Non è la tenera notte di Scott Fitzgerald, non è la prestigiosa Côte d'Azur dal mare cristallino. È l'aria mefitica e il sangue, la certezza che ancora una volta il terrore ha giocato a dadi con la vita delle persone e ha vinto, ha vinto. Tu dici Nizza, Costa Azzurra, io dico Nizza Marittima, un pugno di chilometri dopo Ventimiglia, mare, passeggiata, palazzi «anche da noi dovrebbero far così!» i signor Bianchi emigrati un tempo e diventati Blanc, le signore Del Ponte oggi eleganti e pretenziose Dupont. Tu dici Nizza, io dico finestra affacciata sull'Italia.

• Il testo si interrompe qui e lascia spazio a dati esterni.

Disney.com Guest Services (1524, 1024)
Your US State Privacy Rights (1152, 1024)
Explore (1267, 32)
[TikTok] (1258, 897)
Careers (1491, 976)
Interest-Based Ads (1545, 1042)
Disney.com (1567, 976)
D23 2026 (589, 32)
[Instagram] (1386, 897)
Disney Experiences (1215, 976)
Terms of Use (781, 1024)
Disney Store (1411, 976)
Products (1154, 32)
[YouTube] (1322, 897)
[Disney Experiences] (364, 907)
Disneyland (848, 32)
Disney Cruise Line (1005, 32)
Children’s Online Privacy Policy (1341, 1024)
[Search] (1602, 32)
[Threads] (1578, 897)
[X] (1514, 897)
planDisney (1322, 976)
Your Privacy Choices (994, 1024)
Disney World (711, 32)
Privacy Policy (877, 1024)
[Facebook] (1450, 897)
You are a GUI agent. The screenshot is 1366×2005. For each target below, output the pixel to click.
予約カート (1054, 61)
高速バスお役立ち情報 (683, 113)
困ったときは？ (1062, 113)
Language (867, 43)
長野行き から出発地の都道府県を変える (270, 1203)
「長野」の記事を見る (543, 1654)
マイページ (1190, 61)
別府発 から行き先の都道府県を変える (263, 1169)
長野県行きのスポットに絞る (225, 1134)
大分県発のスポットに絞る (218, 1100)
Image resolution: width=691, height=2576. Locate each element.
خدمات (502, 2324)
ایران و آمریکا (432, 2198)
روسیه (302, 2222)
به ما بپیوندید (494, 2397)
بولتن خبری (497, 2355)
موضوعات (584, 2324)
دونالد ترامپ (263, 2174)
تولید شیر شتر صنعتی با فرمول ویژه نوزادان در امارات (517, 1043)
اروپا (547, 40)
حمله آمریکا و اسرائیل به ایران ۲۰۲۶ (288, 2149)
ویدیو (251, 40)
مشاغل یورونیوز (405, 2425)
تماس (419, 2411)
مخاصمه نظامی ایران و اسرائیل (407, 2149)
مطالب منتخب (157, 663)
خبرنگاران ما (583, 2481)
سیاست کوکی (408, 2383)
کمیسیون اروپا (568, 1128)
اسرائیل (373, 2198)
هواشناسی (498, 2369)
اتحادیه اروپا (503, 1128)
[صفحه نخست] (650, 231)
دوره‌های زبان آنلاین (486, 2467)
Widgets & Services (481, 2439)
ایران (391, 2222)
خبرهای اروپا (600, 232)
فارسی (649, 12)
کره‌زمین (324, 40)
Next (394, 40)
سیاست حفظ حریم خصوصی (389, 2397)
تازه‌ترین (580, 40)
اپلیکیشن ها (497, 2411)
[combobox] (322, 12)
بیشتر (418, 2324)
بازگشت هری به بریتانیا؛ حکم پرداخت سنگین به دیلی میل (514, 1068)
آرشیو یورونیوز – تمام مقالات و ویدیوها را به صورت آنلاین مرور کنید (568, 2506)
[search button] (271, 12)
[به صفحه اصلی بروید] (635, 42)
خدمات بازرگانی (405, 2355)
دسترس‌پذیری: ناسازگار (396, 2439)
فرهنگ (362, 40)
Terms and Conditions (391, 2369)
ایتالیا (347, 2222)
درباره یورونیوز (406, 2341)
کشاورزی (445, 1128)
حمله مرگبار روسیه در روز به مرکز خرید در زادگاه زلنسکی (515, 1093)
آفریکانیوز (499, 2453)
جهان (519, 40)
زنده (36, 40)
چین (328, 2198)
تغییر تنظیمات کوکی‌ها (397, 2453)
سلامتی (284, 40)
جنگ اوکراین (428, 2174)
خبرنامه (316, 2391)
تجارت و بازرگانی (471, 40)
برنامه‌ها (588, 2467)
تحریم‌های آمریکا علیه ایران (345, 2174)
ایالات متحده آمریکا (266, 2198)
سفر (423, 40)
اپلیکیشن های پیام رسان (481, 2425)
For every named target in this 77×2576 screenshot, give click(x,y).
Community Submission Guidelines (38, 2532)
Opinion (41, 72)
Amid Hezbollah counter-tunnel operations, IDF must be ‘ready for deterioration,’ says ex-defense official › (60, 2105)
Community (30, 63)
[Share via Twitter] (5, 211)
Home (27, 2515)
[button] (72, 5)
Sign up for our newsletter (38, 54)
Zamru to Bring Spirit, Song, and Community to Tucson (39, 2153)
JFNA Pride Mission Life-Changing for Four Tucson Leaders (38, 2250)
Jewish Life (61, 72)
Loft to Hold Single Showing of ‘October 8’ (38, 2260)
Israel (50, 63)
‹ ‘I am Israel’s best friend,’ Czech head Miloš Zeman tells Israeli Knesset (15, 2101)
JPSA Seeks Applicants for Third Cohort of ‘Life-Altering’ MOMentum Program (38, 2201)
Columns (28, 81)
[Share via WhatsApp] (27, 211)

Io dico che oggi siamo noi a incrociare le braccia e guardare ancora una volta, increduli, cos'è il terrore. Abbiamo versato lacrime per la multietnica megalopoli Parigi, per Nizza faremo altrettanto ma con una consapevolezza in più: è successo sotto casa nostra, è successo davanti al confine italiano, nel posto in cui l'unica battaglia era quella dei fiori a Carnevale sulla Promenade des Anglais oggi ci sono settanta – secondo un primo bilancio destinato a peggiorare – morti a terra.
Un attentato terroristico, le lacrime e quel che ne consegue. Durerà chissà quanti anni, la ferita nizzarda, chissà per quanto un luogo di svago, bellezza e divertimento dovrà spazzare sangue dalle sue strade per tentare di dimenticare quel che è stato il 14 luglio 2016. Chissà quando ci si potrà sedere sulle chaises bleues e tornare a rimirare il sole che abbraccia il mare.